## Begin RECORDS SUPPLIED

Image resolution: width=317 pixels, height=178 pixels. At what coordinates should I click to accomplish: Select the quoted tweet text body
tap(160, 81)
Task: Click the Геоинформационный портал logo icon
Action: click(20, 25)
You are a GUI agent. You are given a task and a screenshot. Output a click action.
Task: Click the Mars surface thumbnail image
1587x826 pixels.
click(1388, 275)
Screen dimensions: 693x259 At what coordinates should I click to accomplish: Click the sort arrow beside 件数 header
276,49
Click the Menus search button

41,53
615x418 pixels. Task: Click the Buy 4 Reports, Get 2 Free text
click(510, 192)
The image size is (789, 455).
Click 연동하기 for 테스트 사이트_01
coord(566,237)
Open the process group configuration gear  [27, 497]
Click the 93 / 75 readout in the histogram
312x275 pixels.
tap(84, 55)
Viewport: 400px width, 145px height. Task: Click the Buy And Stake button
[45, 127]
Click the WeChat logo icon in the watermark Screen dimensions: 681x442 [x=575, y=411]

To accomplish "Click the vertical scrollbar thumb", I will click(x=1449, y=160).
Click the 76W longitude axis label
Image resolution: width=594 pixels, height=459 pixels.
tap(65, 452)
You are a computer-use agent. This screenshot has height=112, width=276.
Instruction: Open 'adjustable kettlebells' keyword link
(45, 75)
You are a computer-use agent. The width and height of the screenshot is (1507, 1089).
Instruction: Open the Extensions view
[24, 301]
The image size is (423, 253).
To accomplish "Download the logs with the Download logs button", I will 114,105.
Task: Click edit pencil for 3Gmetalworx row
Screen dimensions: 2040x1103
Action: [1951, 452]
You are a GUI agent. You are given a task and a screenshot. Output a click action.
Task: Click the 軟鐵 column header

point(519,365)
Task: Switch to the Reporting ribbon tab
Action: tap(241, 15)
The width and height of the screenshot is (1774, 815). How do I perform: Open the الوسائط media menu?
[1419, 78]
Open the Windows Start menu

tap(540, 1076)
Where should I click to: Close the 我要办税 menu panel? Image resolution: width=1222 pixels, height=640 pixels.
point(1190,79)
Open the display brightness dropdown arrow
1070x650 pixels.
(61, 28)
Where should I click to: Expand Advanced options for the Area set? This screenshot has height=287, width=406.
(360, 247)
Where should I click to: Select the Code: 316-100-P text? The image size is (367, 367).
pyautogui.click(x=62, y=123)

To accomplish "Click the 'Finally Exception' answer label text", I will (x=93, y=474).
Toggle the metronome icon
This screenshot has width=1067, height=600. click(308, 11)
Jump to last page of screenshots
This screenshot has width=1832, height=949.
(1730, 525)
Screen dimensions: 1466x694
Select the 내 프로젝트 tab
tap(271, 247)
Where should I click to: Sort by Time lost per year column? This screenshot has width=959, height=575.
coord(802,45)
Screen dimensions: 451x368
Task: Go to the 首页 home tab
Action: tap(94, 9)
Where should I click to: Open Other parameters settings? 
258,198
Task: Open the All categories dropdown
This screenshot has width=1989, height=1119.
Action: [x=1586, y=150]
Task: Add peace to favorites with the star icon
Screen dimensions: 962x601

## End RECORDS SUPPLIED

=== GIVEN TASK ===
Show each line of the rows above that contains the word "button", copied in full.

=== TASK ANSWER ===
Click the Menus search button
Viewport: 400px width, 145px height. Task: Click the Buy And Stake button
To accomplish "Download the logs with the Download logs button", I will 114,105.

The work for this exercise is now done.